I suspect chemistry is the blame for some of this. Psychiatry lost a lot of its utility once the pill makers began to produce useful medications for things like depression. Spending an hour a week talking to a guy with a beard and turtle-neck became pointless once you could just take a pill. So, the shrinks went looking for new forms of crazy that did not have a pill.

According to the DSM-IV, the diagnosis guidelines for identifying oppositional defiant disorder are for children, but adults can just as easily suffer from the disease. This should give any freethinking American reason for worry. The Soviet Union used new “mental illnesses” for political repression.  People who didn’t accept the beliefs of the Communist Party developed a new type of schizophrenia. They suffered from the delusion of believing communism was wrong.  They were isolated, forcefully medicated, and put through repressive “therapy” to bring them back to sanity.
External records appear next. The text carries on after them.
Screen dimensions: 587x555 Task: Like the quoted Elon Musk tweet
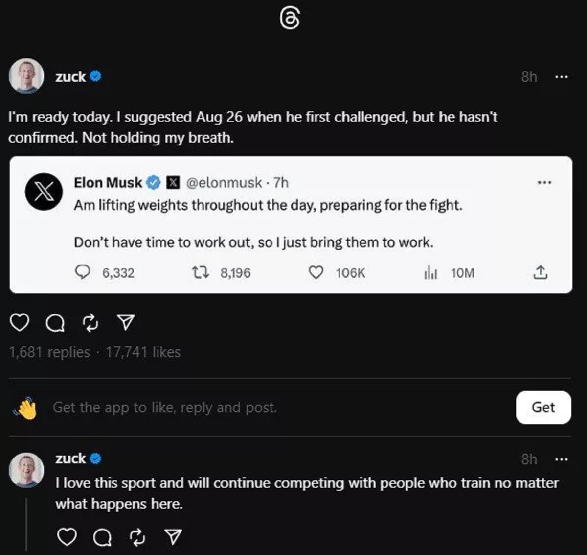coord(316,272)
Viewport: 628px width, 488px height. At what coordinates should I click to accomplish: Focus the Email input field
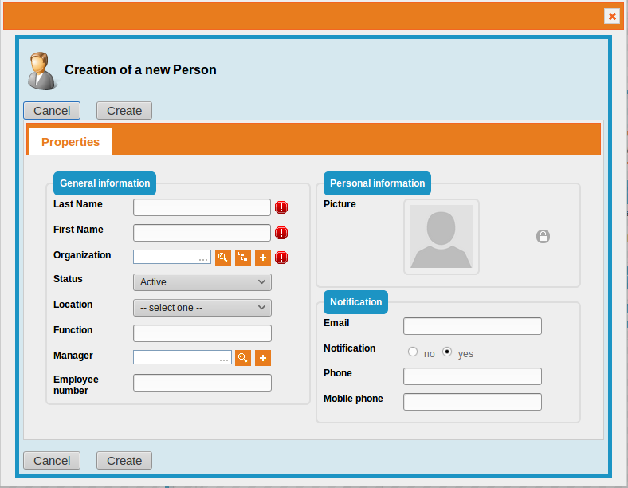(x=472, y=326)
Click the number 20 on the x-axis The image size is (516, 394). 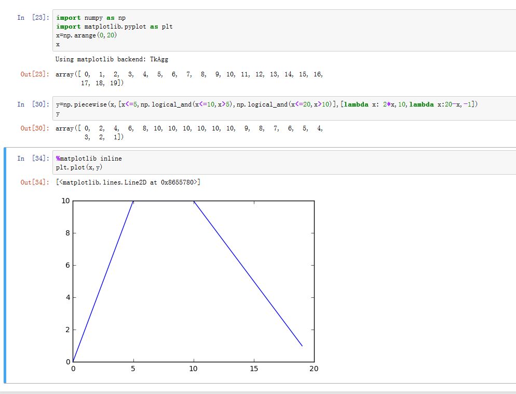click(x=314, y=369)
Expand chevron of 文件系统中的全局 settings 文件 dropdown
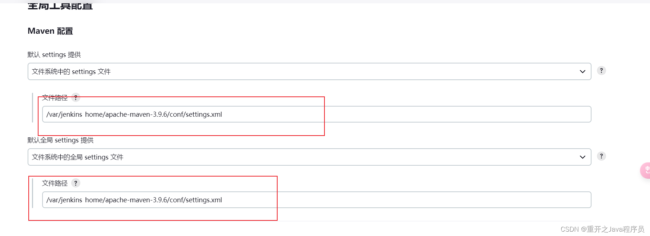 pyautogui.click(x=582, y=157)
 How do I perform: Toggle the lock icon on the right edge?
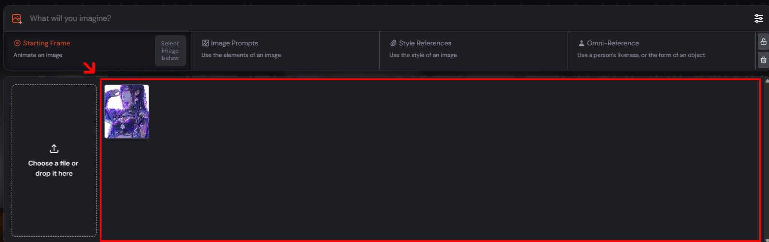click(763, 42)
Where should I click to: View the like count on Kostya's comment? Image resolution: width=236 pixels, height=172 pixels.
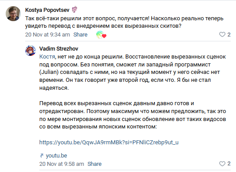coord(229,35)
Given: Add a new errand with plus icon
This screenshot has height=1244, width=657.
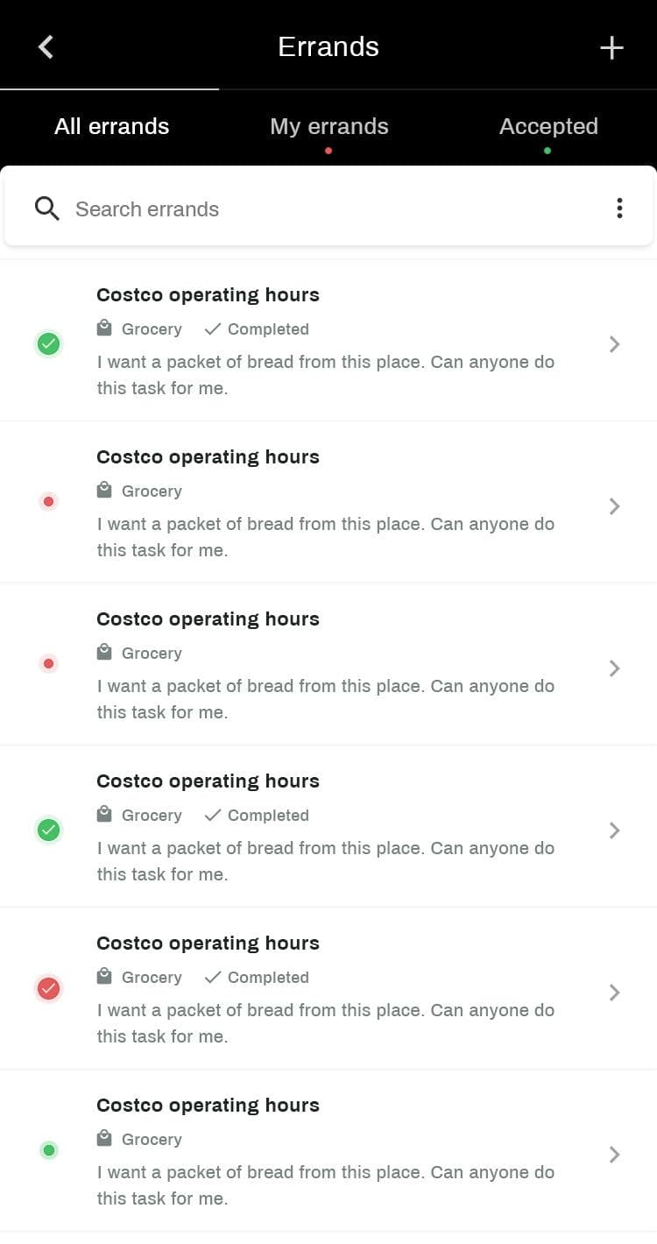Looking at the screenshot, I should [611, 47].
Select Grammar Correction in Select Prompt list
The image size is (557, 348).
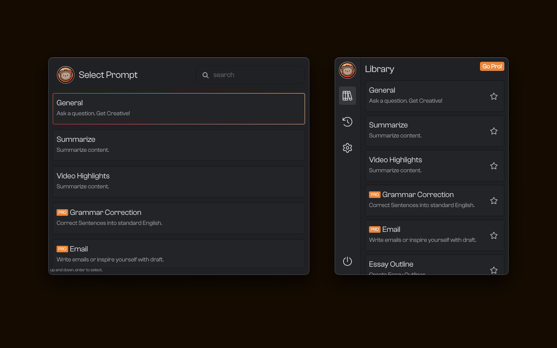tap(178, 218)
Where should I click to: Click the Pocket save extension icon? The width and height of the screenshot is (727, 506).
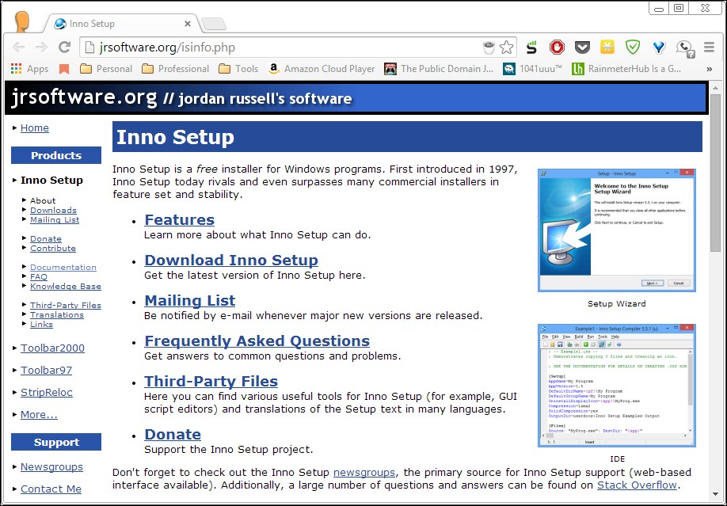click(582, 48)
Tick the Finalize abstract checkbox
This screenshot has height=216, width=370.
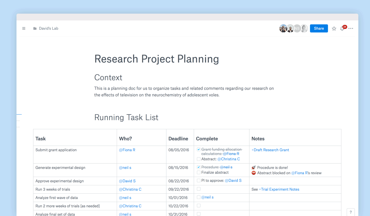[199, 173]
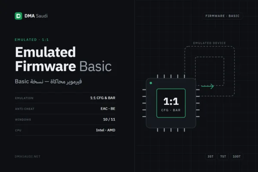Viewport: 258px width, 172px height.
Task: Click the 1:1 CFG · BAR chip core
Action: (171, 103)
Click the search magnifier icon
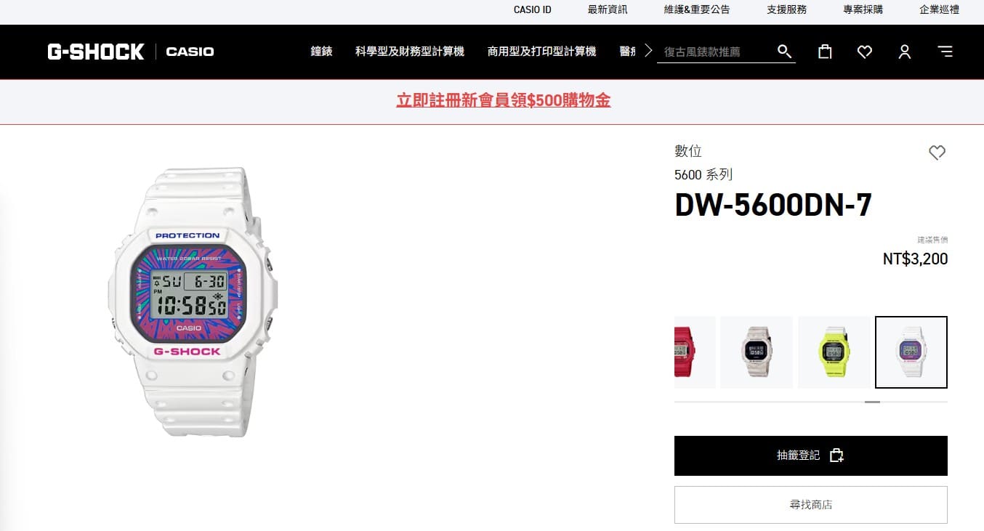Image resolution: width=984 pixels, height=531 pixels. tap(784, 52)
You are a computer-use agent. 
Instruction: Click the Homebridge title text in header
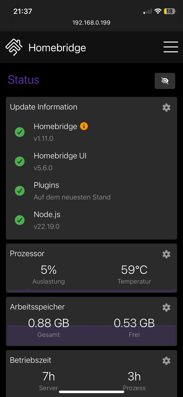(x=57, y=47)
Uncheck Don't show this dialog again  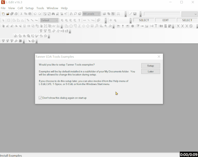coord(40,98)
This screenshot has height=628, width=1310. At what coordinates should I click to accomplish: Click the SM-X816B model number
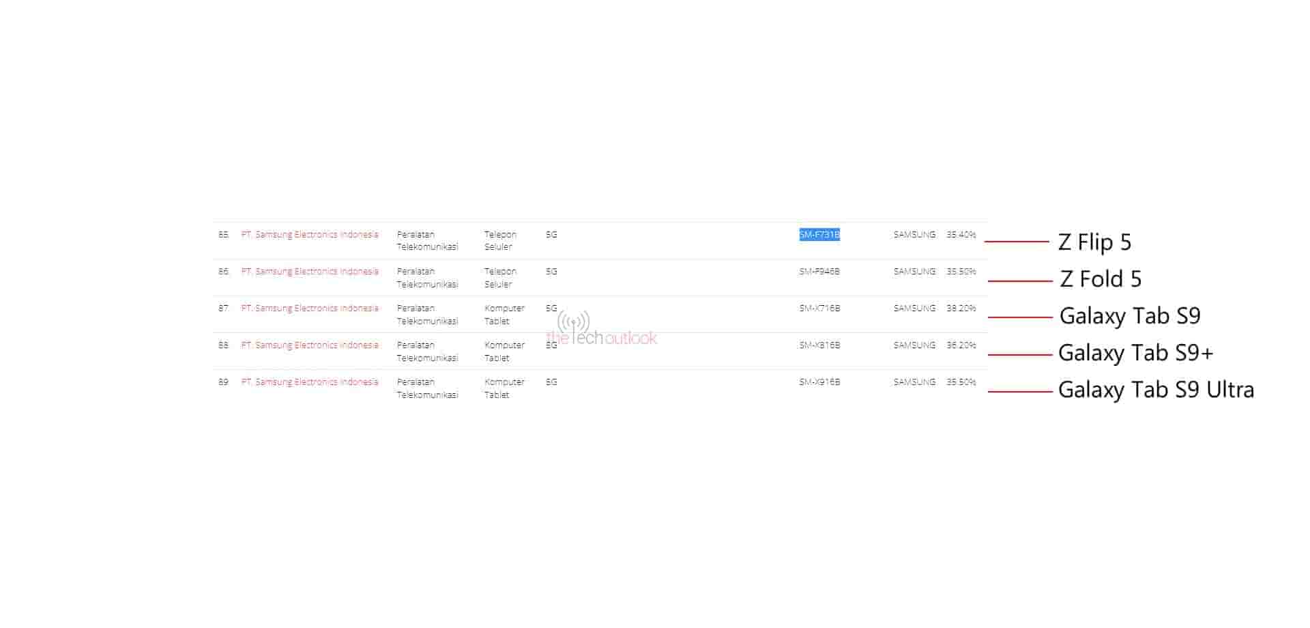(x=819, y=345)
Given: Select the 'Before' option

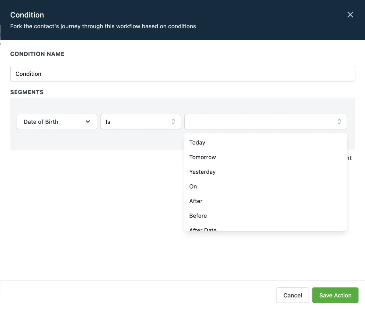Looking at the screenshot, I should click(x=198, y=216).
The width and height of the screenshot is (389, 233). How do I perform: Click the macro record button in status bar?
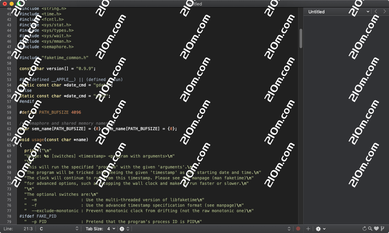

When the last edition of the DSM-IV was published, identifying the symptoms of various mental illnesses in children, there was a jump in the diagnosis and medication of children. Some states have laws that allow protective agencies to forcibly medicate, and even make it a punishable crime to withhold medication.  This paints a chilling picture for those of us who are nonconformists. Although the authors of the manual claim no ulterior motives but simply better diagnostic practices, the labeling of freethinking and nonconformity as mental illnesses has a lot of potential for abuse. It can easily become a weapon in the arsenal of a repressive state.

I’d add that targeting children is deliberate. Telling a hate-thinker like me that I have a mental disorder gets you nowhere. I don’t care and if you push it, I’ll punch you in the nose. Getting some half-wit school counselor to tell an unsuspecting parent that their little boy has “oppositional defiant disorder” is a money maker. The busy-bodies at the school get to push around the parents and the psychiatry rackets get another customer.

Psychology has been a favorite tool of authoritarians for a reason. There’s a loads of ambiguity that can be used to torment those who annoy the tyrant. Dragging the heckler off to the lunatic asylum is a less obvious way of handling the problem than having him thrown from the nearest cliff. Once the trouble maker is in the asylum, then the guys in lab coats can finish the job. Given the trajectory of our ruling classes, the shrinks are just getting prepared for the inevitable.

In the meantime, I’ll enjoy being ODD.

8 thoughts on “I Am ODD

  1. So if I think Obama is a cheap little grifter, Lena Dunham is a repulsive tub of goo and sodomy is depraved does that mean I have ODD?

  2. The side “benefit” for drugging school children for these alleged disorders is that they become compliant, perfect vessels for Leftist indoctrination under the guise of education.

  3. “Symptoms include questioning authority, negativity, defiance, argumentativeness, and being easily annoyed.” Isn’t that the description of being a MAN. But they removed homosexuality as an illness. Go figure.

  4. My understanding is that the real motivation for the classification of these syndromes is for medicare/medicaid. You have to be able to fill in the blank. This leads to all kinds of scam artists working the system. the other problem with much of the terminology in Psychiatry uses common words (anxiety, depression, manic) rather than the latin/scientfic terms found in surgery or biology. A clinically depressed person had some serious brain chemistry/neural programming problems, while lots of people have regular normal bad days. Classic talk therapy is out of favor but newer functional techniques like Cognitive behavioral therapy work with and without drugs to reset defective brain programming.

    It might not be a bad idea to rename all these serious mental illness problems by latin-technical names to distinguish them from regular emotions.